Per la rimozione di segni a matita e di alcuni tipi di macchie d’inchiostro (generalmente di piccole dimensioni), è possibile utilizzare un po’ di pietra pomice in polvere su un cotton-fioc strofinando in modo estremamente delicato la parte interessata. I migliori risultati si avranno con carte compatte: se invece la carta è molto porosa, sarà molto difficile risolvere il problema perché i tratti a matita o le macchie d’inchiostro saranno stati assorbiti troppo a fondo nelle fibre. Da notare che questo metodo maltratta un po’ le fibre della carta, ma se lavorate con cautela questi danni saranno visibili solo al… microscopio!
Altro metodo per eliminare i tratti a matita è rappresentato dalla gomma pane, ma attenti ai materiali che vengono utilizzati per produrla: molte sono fatte di caucciù o cloruro di polivinile (PVC).

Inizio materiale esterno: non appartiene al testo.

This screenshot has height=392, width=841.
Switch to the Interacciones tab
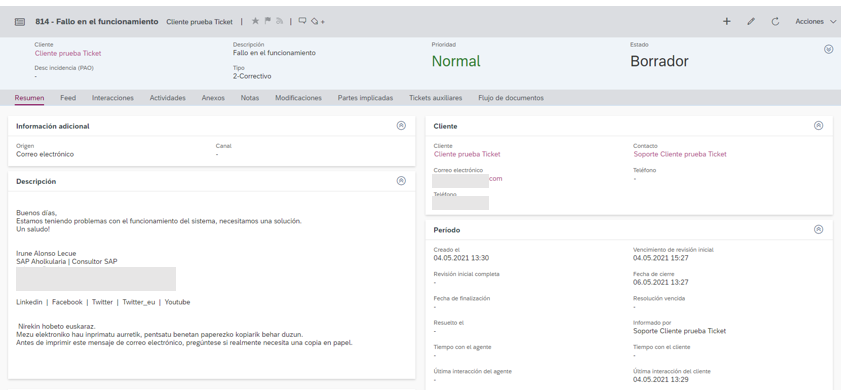pyautogui.click(x=113, y=98)
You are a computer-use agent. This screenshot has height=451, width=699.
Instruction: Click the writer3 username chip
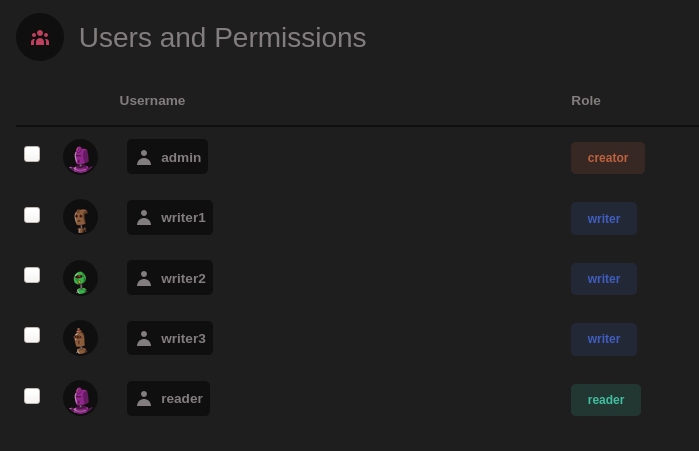(x=170, y=338)
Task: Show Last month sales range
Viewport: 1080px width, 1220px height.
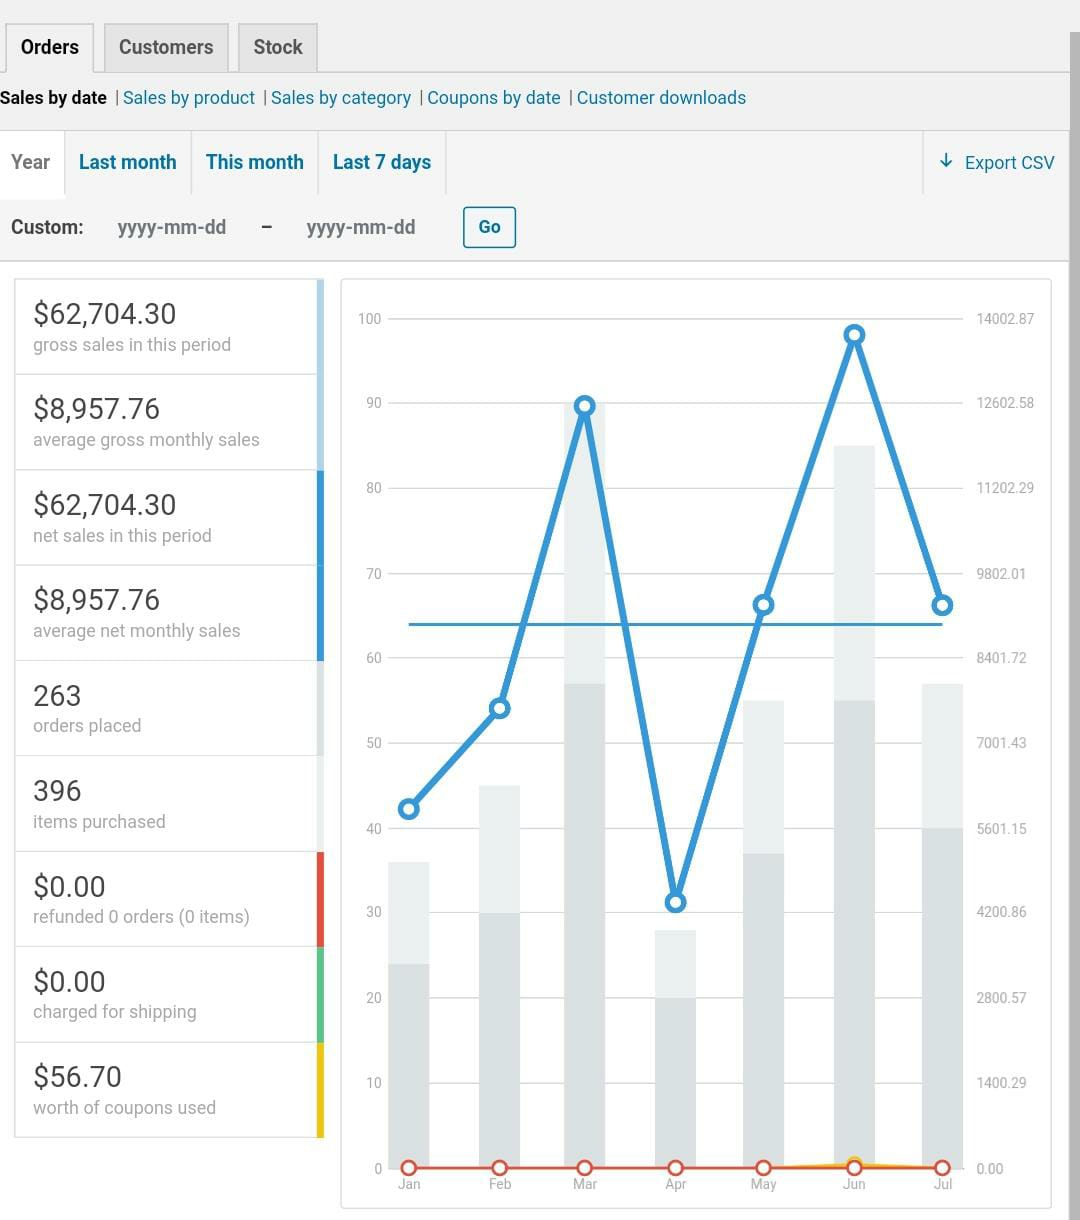Action: point(127,162)
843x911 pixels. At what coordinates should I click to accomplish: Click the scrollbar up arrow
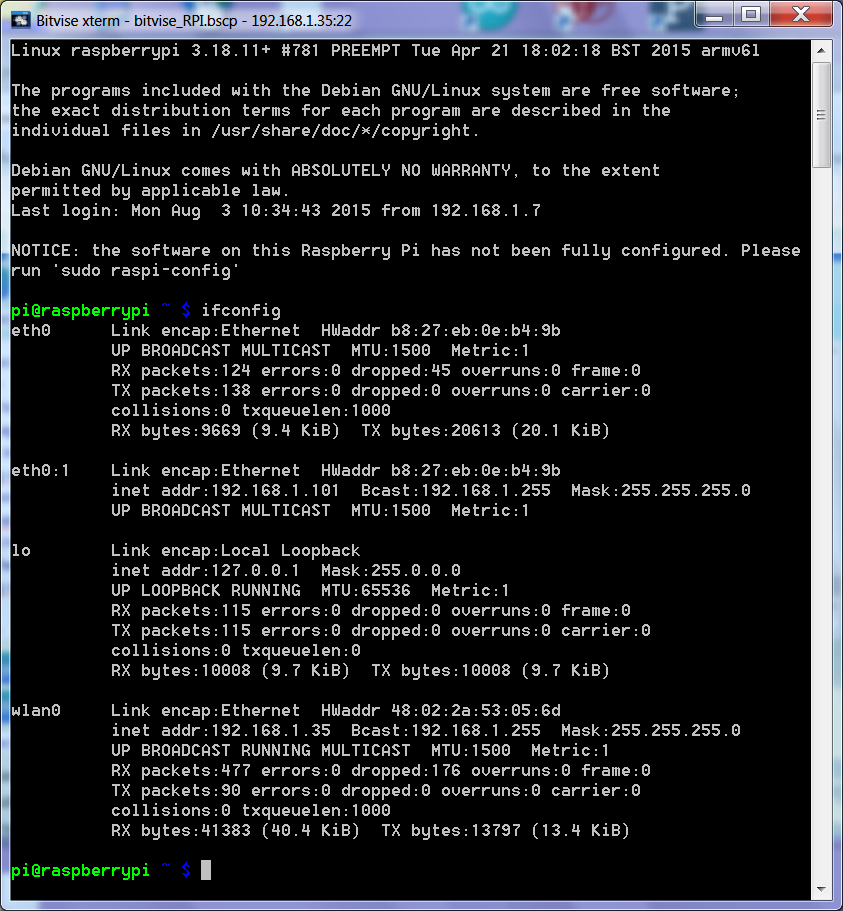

Alcune gomme contengono abrasivi molto energici come la polvere di silice. Dovreste scegliere un tipo di gomma soffice per evitare al massimo i danni alla superficie cartacea. Le migliori in commercio, al momento, sono sicuramente la “Mars-plastic” della Staedtler e la “Magic-rub” della Faber-Castell. Ricordate che diverse cancellazioni delicate in successione sono molto meglio di una singola ma vigorosa. Evitate l’utilizzo di gomme colorate in quanto gli eventuali residui spesso rimangono intrappolati nella superficie ripulita, “colorando” i nostri materiali filatelici in modo non proprio “simpatico”. Una ricerca ha dimostrato, inoltre, che le gomme morbide si induriscono col tempo, e che le gomme a base di cloruro di polivinile (PVC), degradano lentamente: ecco perché dovrebbero essere custodite in una scatoletta di plastica che le preservi dagli agenti atmosferici in generale. Parlando più in particolare, bisogna anche dire, che la variante “#M-196” della “Magic-Rub” (diciamo una sottofamiglia della stessa) lascia una quantità di residui sulla carta veramente molto piccola rispetto anche alla stessa “Magic Rub” standard. Questi residui hanno un basso contenuto di cloro, un medio contenuto di ossido d’argento, e non contengono silice (sabbia molto fine) come abrasivo, rendendola forse la migliore gomma in assoluto.

[ Lucas ]

Rimozione delle tracce di fluorescenza

Rimozione delle tracce di fluorescenza

Può accadere che si debbano rimuovere delle tracce di fluorescenza che si sono trasferite su francobolli usati non fluorescenti, dopo che questi erano stati lavati e messi ad asciugare su carta assorbente precedentemente usata per materiale fluorescente.
Le particelle fluorescenti, come sappiamo, sono poco solubili.
E’ indicata allo scopo una bacinella di acqua distillata tiepida, dove scioglieremo un cucchiaio di alcool.
In alternativa all’alcool, è possibile operare con poche gocce di amuchina o candeggina.
Sciacquare una o due volte e risciacquare subito dopo in acqua distillata fredda.
Rimettere ad asciugare facendo attenzione, questa volta, ad utilizzare carta assorbente nuova e pulita.
E’ buona norma, per evitare inconvenienti di questo tipo, di cambiare spesso la carta assorbente.
Al posto della carta assorbente si può ricorrere anche ad una sottile tela di lino, ben stirata.
Per francobolli di particolare valore, è naturalmente consigliabile di effettuare un lavaggio senza presenza di altri francobolli, proprio per evitare qualsiasi tipo di contaminazione.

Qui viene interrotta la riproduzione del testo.